WHAT THE TASK ASKS: When you have gone through the entries below, state how many lines include the word "Given" and write nothing else.

:: ENTRIES PROVIDED ::

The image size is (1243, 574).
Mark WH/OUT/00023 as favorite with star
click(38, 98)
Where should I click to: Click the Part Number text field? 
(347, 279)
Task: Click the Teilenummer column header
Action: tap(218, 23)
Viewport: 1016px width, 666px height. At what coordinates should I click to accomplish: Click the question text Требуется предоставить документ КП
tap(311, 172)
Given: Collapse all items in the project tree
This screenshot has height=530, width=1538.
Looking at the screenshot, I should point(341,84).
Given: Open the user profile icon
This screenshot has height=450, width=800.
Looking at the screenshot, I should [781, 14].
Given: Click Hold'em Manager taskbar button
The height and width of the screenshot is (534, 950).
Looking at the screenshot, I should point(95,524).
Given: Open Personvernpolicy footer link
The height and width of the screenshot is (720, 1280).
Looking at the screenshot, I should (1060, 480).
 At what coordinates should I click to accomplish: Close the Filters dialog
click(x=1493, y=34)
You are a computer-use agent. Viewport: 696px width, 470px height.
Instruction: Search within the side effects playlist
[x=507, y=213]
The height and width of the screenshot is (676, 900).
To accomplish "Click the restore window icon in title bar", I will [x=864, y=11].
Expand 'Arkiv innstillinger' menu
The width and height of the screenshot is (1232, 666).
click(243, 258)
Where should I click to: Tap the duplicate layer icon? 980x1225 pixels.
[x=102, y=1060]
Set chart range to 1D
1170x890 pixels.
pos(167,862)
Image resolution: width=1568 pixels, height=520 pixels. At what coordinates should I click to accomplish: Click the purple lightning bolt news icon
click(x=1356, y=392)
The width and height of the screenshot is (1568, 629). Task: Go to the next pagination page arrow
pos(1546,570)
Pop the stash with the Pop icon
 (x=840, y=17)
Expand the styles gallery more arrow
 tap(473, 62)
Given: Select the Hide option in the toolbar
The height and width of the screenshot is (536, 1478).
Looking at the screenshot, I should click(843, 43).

:::

THE COMPLETED TASK: 5